START Excerpt

# Avet mxl



## ZZiplex (Aug 10, 2007)

Great reel the avet mxl mc. Made an upgrade for the spoolbearing, open ceramic bearing, oil tsi 301 in the bearings, and this reel come alive. The avet reel outcast the penn 525 mag easily. On the grass about 230 yds. I'm happy.


----------



## tjbjornsen (Oct 31, 2009)

So you like that TSI 301, hey?
I used it in my Akios 757 and it just made it too fast for me.
Maybe I was missing something, but boy did it make it an unmanegable beast!
Went back to Rocket Fuel and it went back to normal.
Not tried it in my Avet yet.


----------



## ZZiplex (Aug 10, 2007)

tjbjornsen said:


> So you like that TSI 301, hey?
> I used it in my Akios 757 and it just made it too fast for me.
> Maybe I was missing something, but boy did it make it an unmanegable beast!
> Went back to Rocket Fuel and it went back to normal.
> Not tried it in my Avet yet.


The avets mc are in my opinion a little overmagged. A new fast ceramic bearing with the TSI 301 makes the reel faster but not as fast like a'n abu for example. What about freespool for two to three minutes for a hot abu. My avets sx and mxl mc has much much shorter freespool, about a few seconds, but all the reels casts over the 210 yds. So my question is: who worries about long freespool?


----------



## castingsfun (May 28, 2010)

I'm calling BS on this one. The 525 mag
is untamed.


----------



## tjbjornsen (Oct 31, 2009)

Uh, geeezzz... I don't know about that.
I don't have as many years under my belt with conventionals as most guys on this site, but I can throw my Avets a heckuva lot further than I can throw my Penns.
And with a lot less drama to boot.
The only thing I can throw further are my Abus and it ain't by much.
In the end I think a lot of this comes down to personal preference, and there are certainly a lot of different colored horses in the barn to choose from...

ZZiplex,
I'm going to try the TSI in the Avets and see what I get. 
Thanks,
TjB


----------



## AbuMike (Sep 3, 2007)

A 3-4 min free spool means absolutely nothing when casting a fishing reel from the sand with a stiff wind in your face. Well let me rephrase......it does mean disaster.....The Avet may seem to most to be a tad over magged. These reels are packed well with speed robbing grease. Just take it out and give it a couple dozen good casts and it will come to life. The grease is in there for a reason...


----------



## ZZiplex (Aug 10, 2007)

END Excerpt
START Records

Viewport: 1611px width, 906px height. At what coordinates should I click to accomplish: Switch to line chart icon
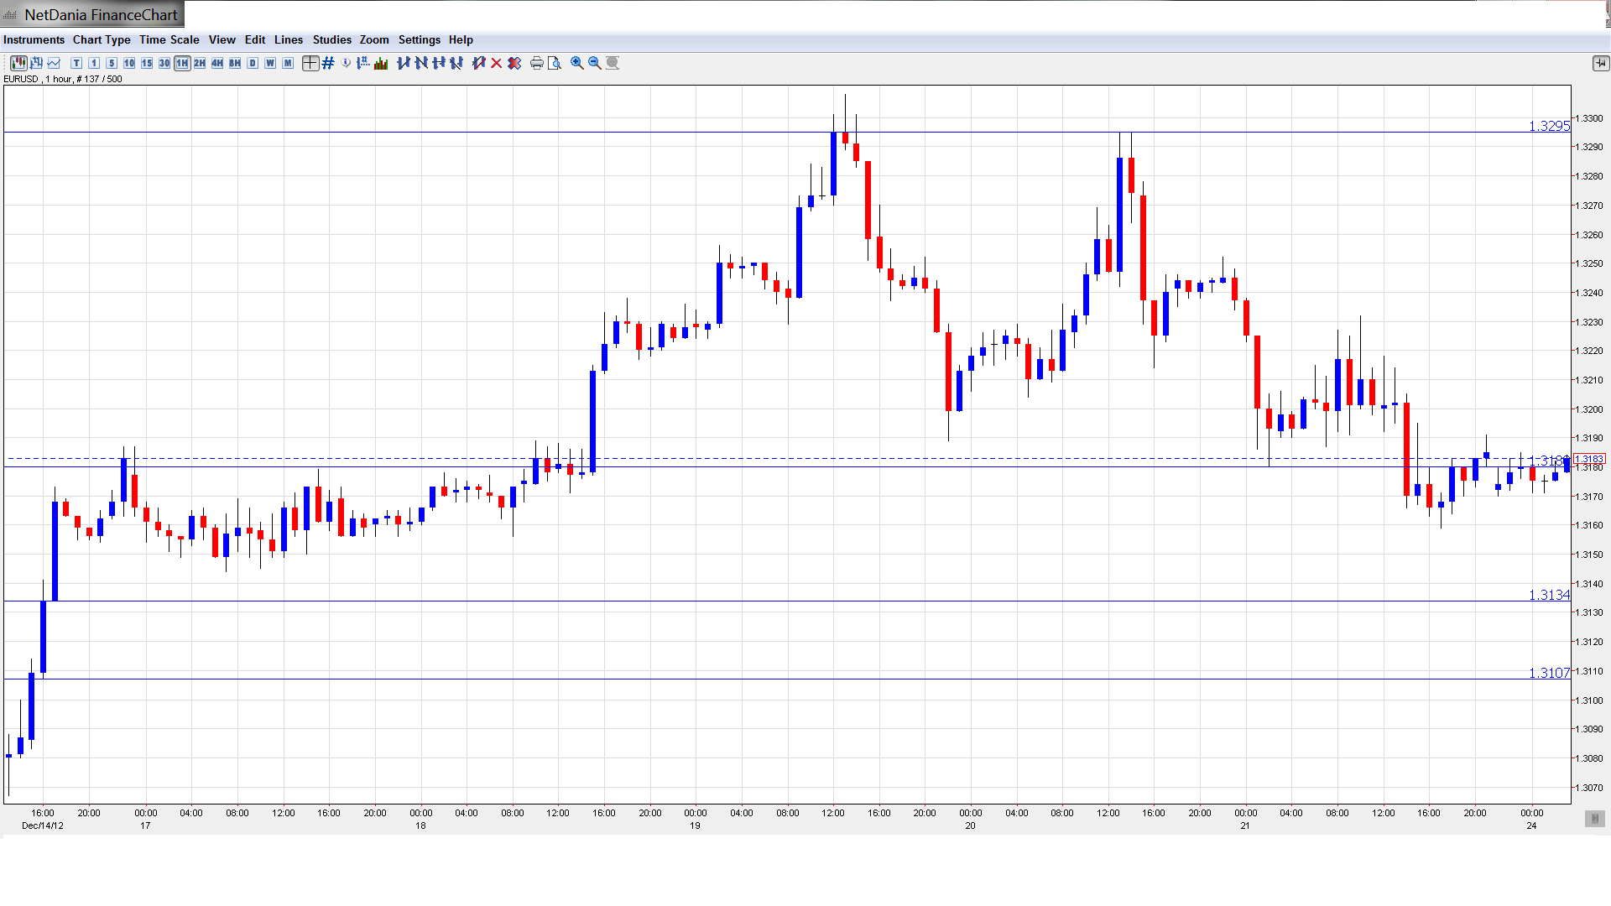[x=54, y=63]
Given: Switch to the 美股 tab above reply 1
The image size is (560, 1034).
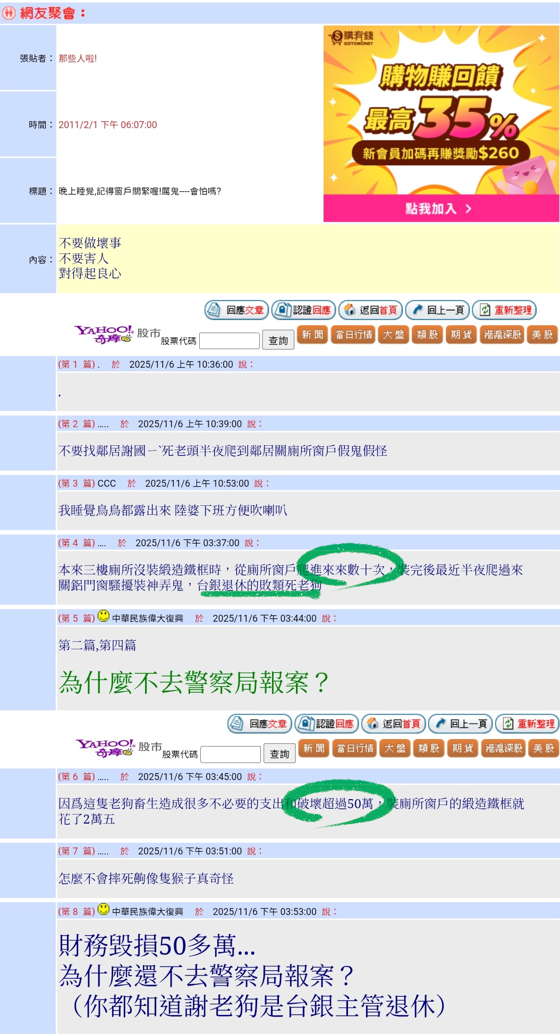Looking at the screenshot, I should (x=542, y=335).
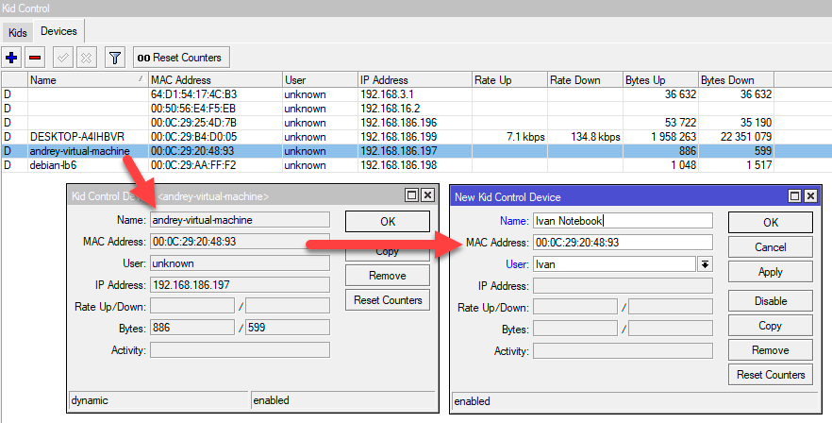This screenshot has height=423, width=832.
Task: Select the Devices tab
Action: pos(58,32)
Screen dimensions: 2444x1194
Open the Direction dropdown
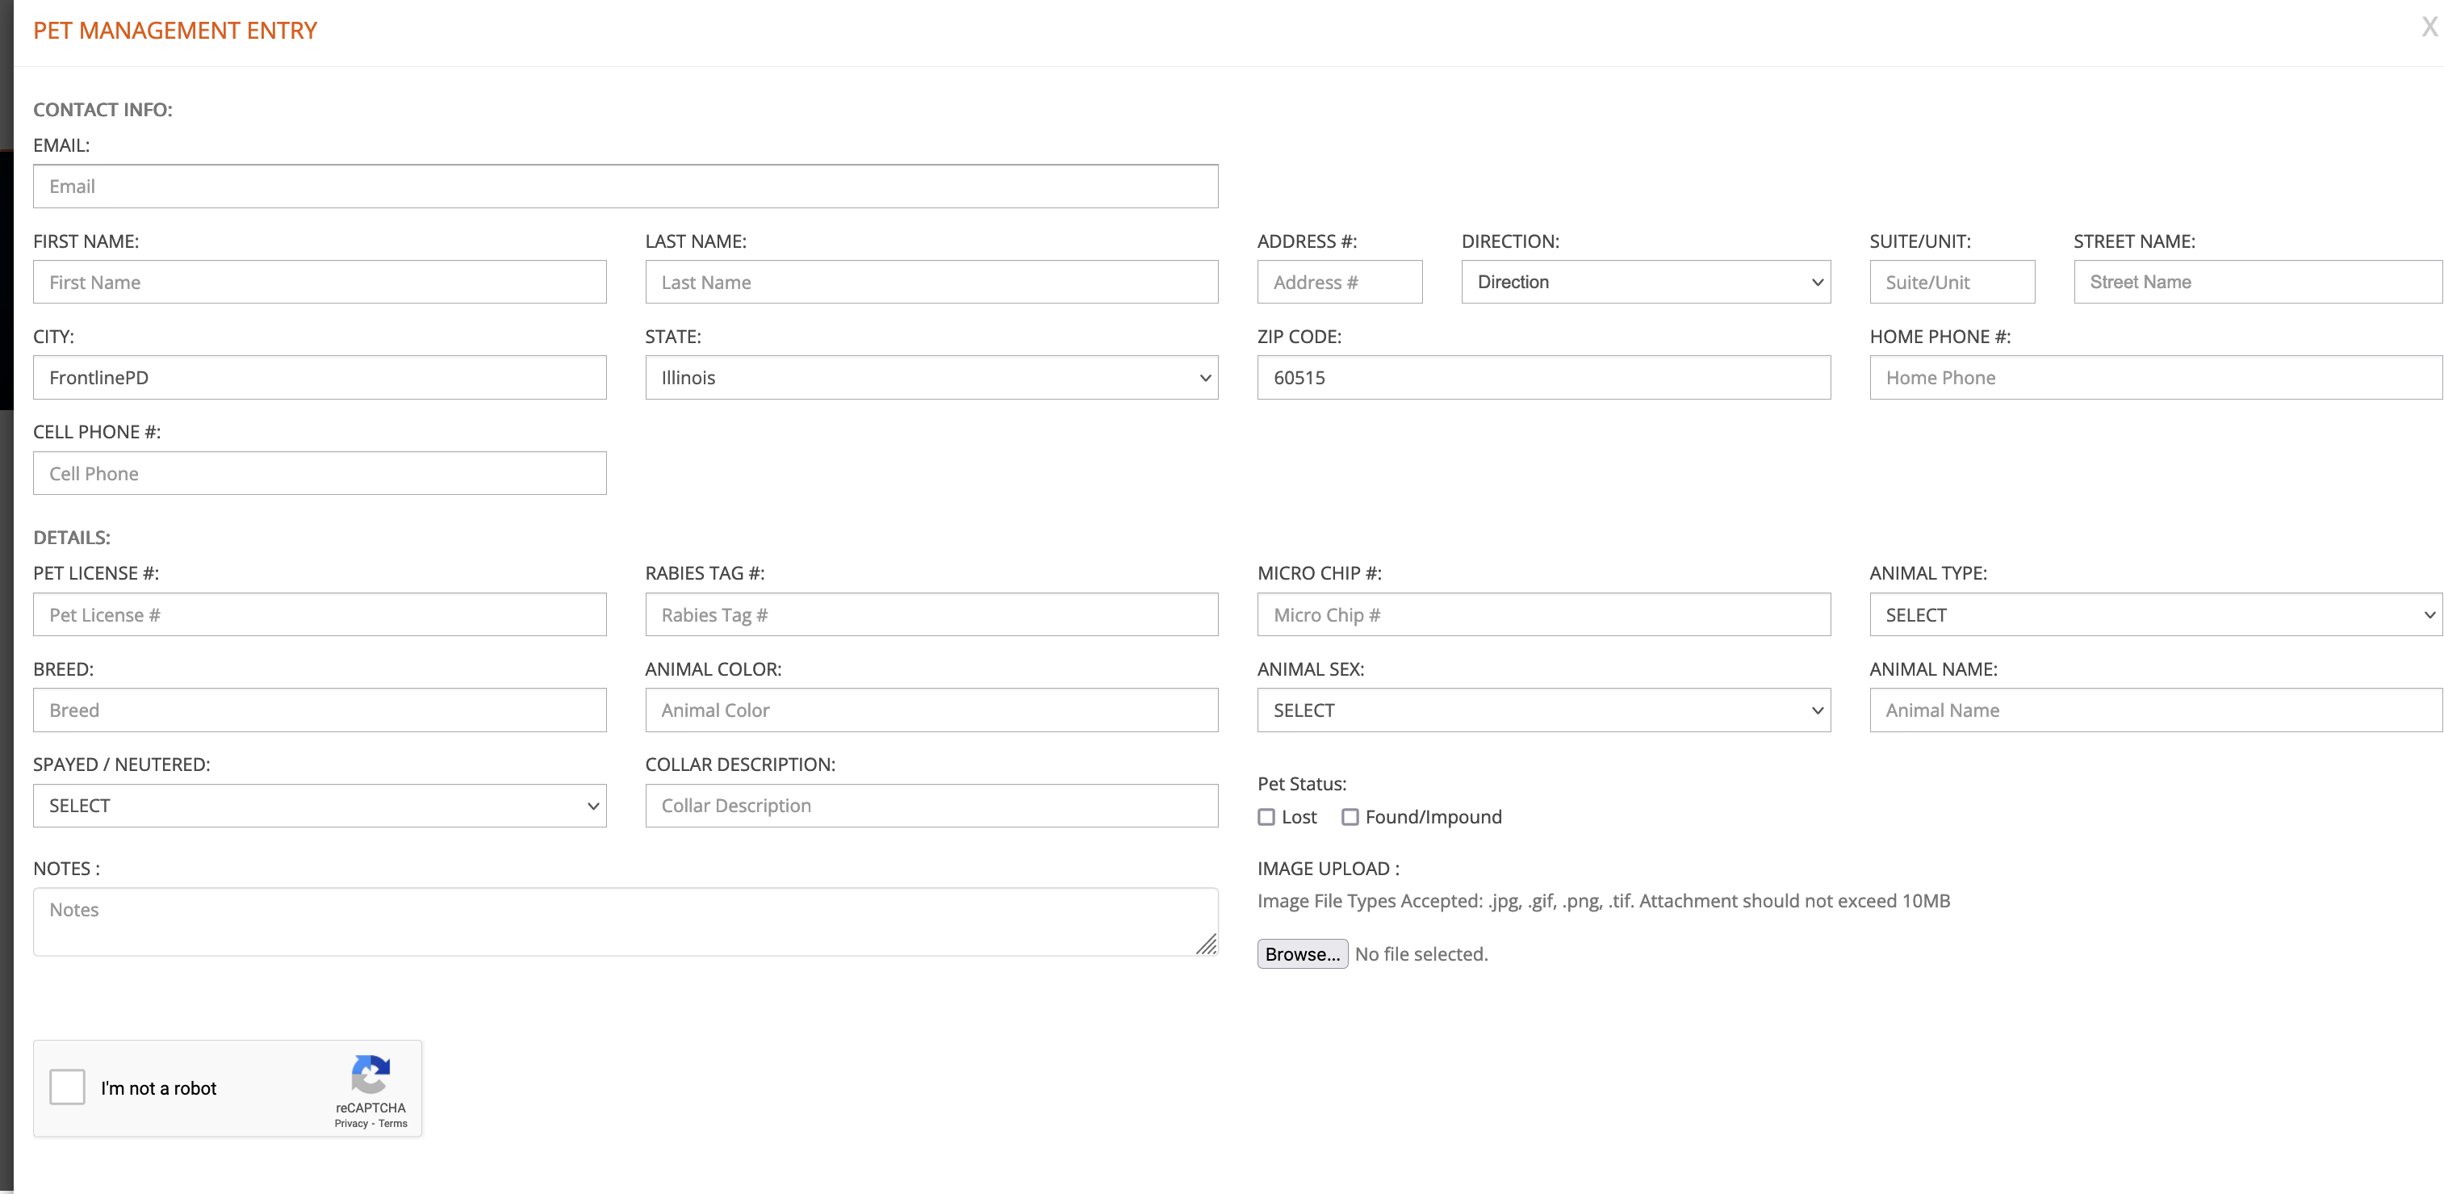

END Records

Task set:
(a) List every distinct username that appears as a post author in the thread about the Avet MXL reel, one per line.
(b) Reproduce the passage of the Avet MXL thread from "In the end I" to "to choose from..." word for word.

Answers to the exercise:
(a)
ZZiplex
tjbjornsen
castingsfun
AbuMike

(b)
In the end I think a lot of this comes down to personal preference, and there are certainly a lot of different colored horses in the barn to choose from...